Pictures aside, the data must be reproduced exactly.

(Records to use)

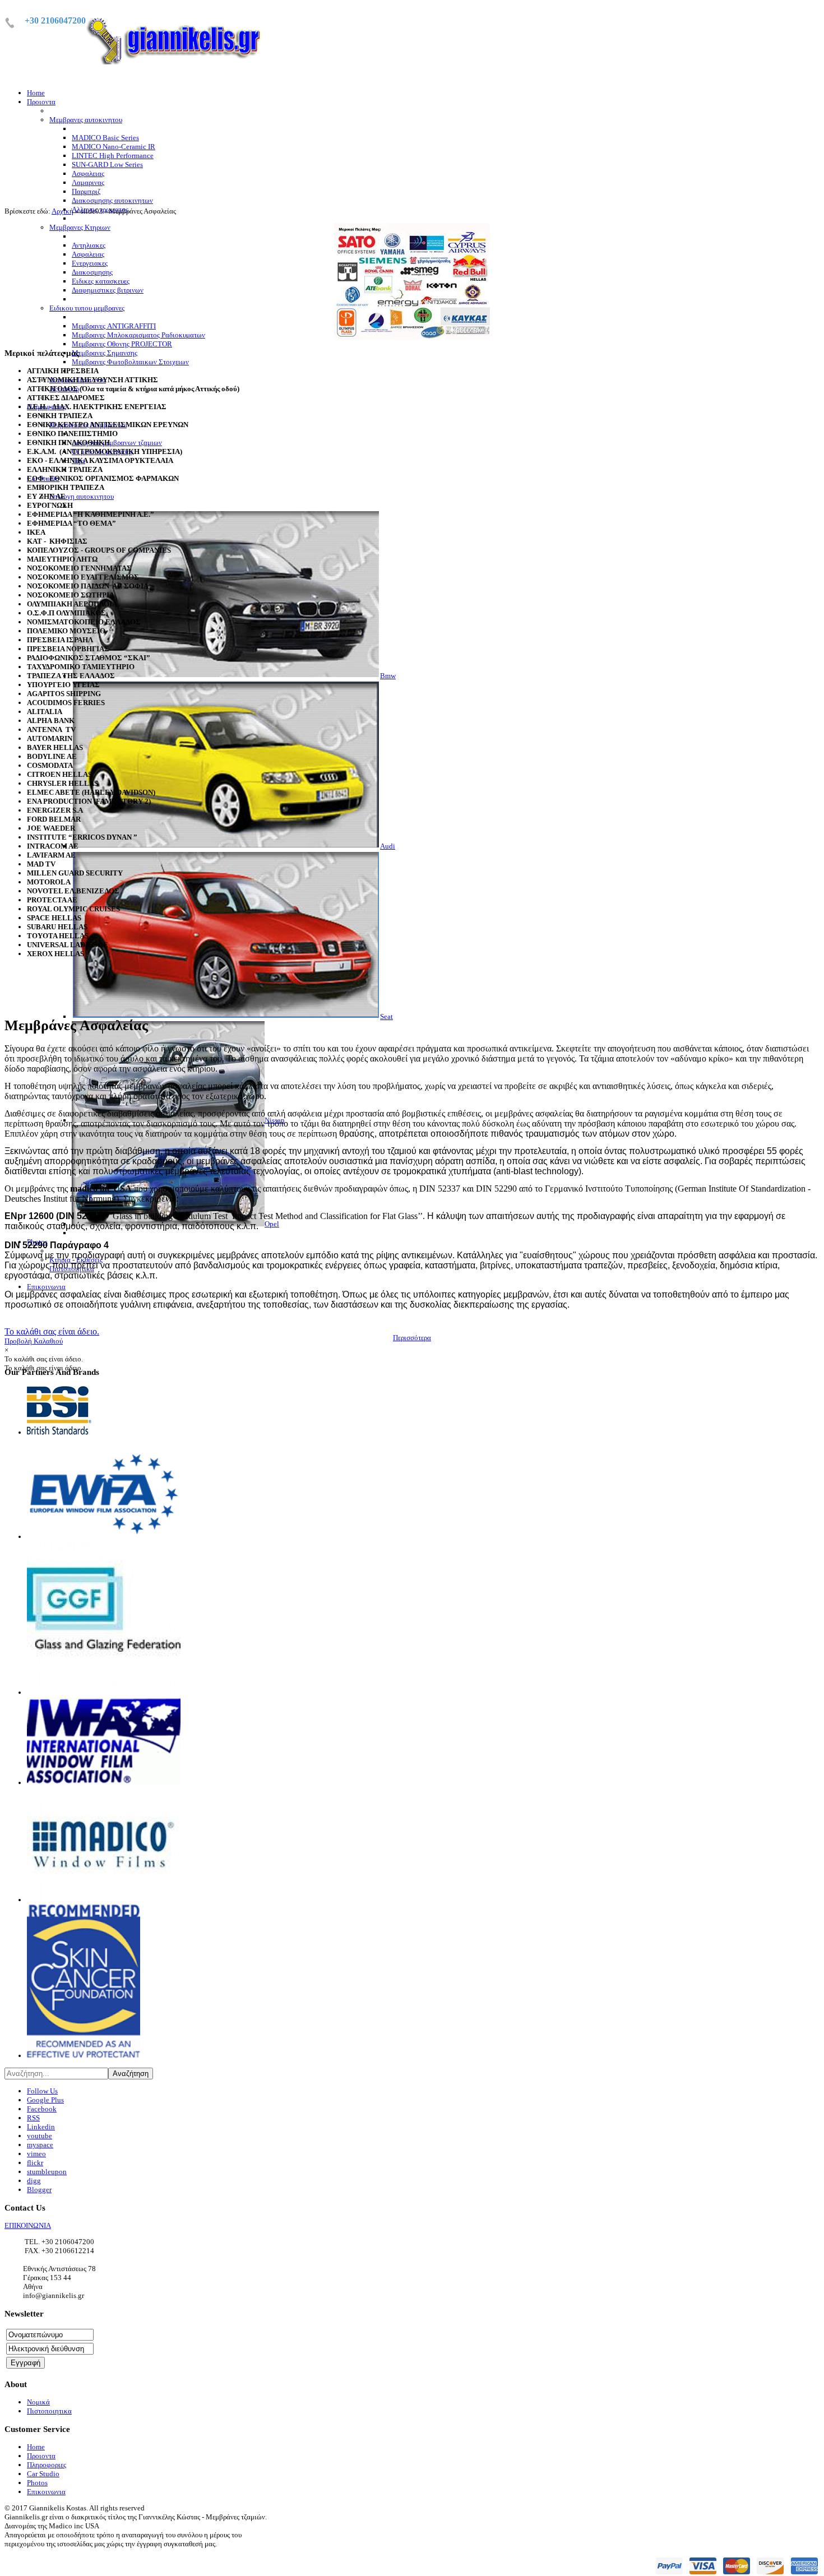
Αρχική (62, 211)
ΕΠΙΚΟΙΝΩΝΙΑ (27, 2225)
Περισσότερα (412, 1337)
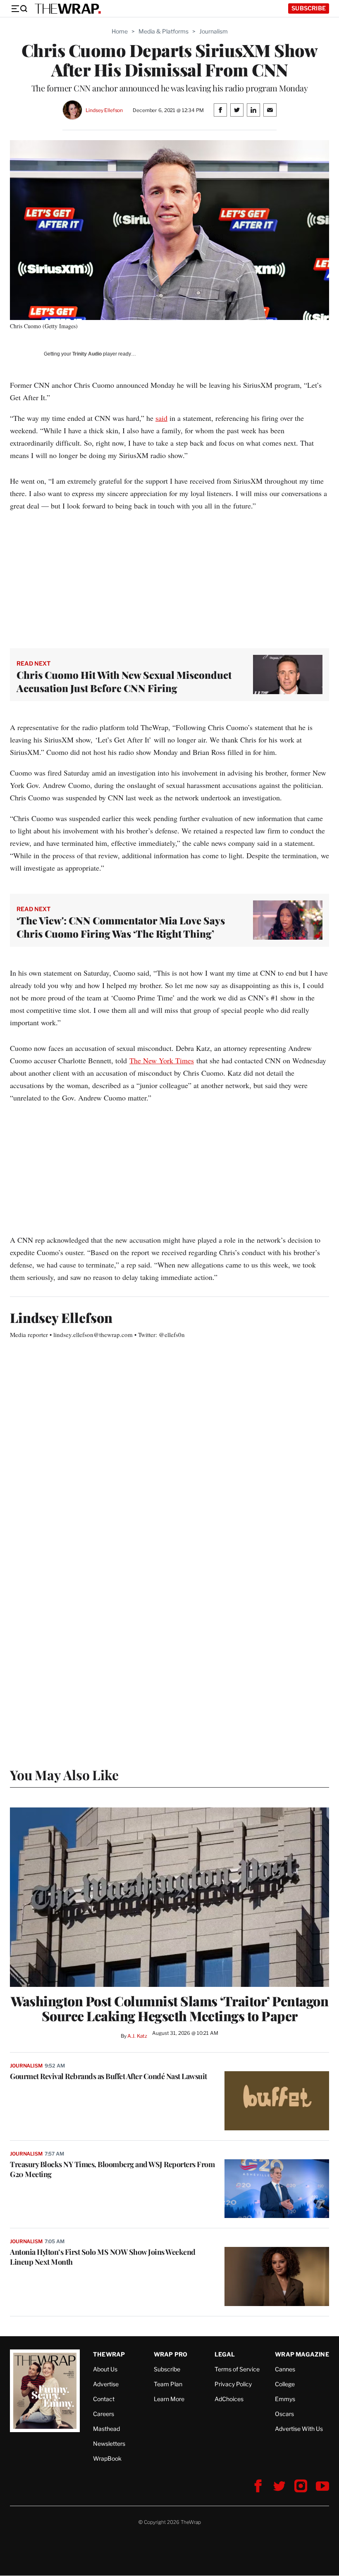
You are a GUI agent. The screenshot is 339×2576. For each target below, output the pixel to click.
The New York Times (161, 1060)
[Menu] (19, 9)
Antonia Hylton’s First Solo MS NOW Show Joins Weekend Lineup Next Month (103, 2257)
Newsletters (109, 2443)
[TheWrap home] (68, 9)
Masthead (106, 2428)
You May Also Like (64, 1774)
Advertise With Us (299, 2428)
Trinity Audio (87, 354)
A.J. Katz (137, 2036)
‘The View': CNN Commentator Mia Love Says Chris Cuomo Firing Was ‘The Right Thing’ (121, 927)
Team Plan (168, 2383)
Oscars (284, 2413)
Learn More (169, 2398)
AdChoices (229, 2398)
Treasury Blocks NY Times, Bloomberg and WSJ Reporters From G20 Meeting (112, 2169)
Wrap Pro (171, 2354)
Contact (104, 2398)
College (285, 2383)
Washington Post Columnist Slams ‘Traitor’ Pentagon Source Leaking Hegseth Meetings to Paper (169, 2008)
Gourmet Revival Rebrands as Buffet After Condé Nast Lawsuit (108, 2076)
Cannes (285, 2369)
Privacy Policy (233, 2383)
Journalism (213, 31)
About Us (105, 2369)
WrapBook (107, 2458)
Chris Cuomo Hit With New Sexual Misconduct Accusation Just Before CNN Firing (124, 681)
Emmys (285, 2398)
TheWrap (109, 2354)
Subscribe (308, 8)
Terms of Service (237, 2369)
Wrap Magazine (302, 2354)
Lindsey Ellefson (104, 110)
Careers (103, 2413)
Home (120, 31)
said (161, 418)
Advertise (106, 2383)
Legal (225, 2354)
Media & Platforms (163, 31)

(End Records to use)

Exercise result -
Αρχική (62, 211)
ΕΠΙΚΟΙΝΩΝΙΑ (27, 2225)
Περισσότερα (412, 1337)
You are a GUI agent. The screenshot is 339×2576. For each target below, output the pixel to click.
The New York Times (161, 1060)
[Menu] (19, 9)
Antonia Hylton’s First Solo MS NOW Show Joins Weekend Lineup Next Month (103, 2257)
Newsletters (109, 2443)
[TheWrap home] (68, 9)
Masthead (106, 2428)
You May Also Like (64, 1774)
Advertise With Us (299, 2428)
Trinity Audio (87, 354)
A.J. Katz (137, 2036)
‘The View': CNN Commentator Mia Love Says Chris Cuomo Firing Was ‘The Right Thing’ (121, 927)
Team Plan (168, 2383)
Oscars (284, 2413)
Learn More (169, 2398)
AdChoices (229, 2398)
Treasury Blocks NY Times, Bloomberg and WSJ Reporters From G20 Meeting (112, 2169)
Wrap Pro (171, 2354)
Contact (104, 2398)
College (285, 2383)
Washington Post Columnist Slams ‘Traitor’ Pentagon Source Leaking Hegseth Meetings to Paper (169, 2008)
Gourmet Revival Rebrands as Buffet After Condé Nast Lawsuit (108, 2076)
Cannes (285, 2369)
Privacy Policy (233, 2383)
Journalism (213, 31)
About Us (105, 2369)
WrapBook (107, 2458)
Chris Cuomo Hit With New Sexual Misconduct Accusation Just Before CNN Firing (124, 681)
Emmys (285, 2398)
TheWrap (109, 2354)
Subscribe (308, 8)
Terms of Service (237, 2369)
Wrap Magazine (302, 2354)
Lindsey Ellefson (104, 110)
Careers (103, 2413)
Home (120, 31)
said (161, 418)
Advertise (106, 2383)
Legal (225, 2354)
Media & Platforms (163, 31)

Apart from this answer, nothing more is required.